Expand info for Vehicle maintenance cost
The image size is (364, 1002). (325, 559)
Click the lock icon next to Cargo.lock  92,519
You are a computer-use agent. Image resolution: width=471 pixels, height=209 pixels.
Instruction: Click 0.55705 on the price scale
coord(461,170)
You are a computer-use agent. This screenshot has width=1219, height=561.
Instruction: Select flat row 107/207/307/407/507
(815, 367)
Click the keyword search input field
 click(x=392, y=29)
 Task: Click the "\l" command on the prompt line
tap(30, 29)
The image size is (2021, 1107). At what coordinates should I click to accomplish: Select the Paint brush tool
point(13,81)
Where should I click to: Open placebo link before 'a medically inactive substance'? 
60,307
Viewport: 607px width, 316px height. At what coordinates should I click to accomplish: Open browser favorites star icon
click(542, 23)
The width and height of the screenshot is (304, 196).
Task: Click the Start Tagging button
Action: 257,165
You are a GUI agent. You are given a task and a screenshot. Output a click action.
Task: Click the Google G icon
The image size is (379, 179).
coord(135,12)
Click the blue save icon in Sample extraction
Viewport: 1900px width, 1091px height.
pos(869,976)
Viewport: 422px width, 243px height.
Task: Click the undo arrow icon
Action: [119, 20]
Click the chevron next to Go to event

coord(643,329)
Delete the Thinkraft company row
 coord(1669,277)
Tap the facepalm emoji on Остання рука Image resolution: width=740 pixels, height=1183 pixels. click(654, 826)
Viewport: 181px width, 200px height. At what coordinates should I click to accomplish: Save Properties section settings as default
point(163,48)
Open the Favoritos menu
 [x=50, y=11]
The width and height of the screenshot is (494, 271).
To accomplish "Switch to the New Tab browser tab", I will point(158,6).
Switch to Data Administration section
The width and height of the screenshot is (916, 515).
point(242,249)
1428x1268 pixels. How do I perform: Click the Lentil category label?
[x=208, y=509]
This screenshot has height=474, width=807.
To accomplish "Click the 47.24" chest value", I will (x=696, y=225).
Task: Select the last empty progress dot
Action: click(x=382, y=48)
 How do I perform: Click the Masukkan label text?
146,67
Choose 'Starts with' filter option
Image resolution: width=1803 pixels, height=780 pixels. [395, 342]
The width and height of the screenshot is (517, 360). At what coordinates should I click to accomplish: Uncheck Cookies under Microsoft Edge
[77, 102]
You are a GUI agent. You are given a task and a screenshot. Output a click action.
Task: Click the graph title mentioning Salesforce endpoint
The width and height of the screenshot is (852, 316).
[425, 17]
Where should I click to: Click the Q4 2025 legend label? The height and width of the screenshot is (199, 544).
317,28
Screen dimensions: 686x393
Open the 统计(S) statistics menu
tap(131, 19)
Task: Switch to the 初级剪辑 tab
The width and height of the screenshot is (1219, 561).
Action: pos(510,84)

WORK TO COMPLETE:
Extract every line of the rows above that contains the string "Instruction".

EXERCISE ANSWER:
Instruction: Click 0.55705 on the price scale
Instruction: Select flat row 107/207/307/407/507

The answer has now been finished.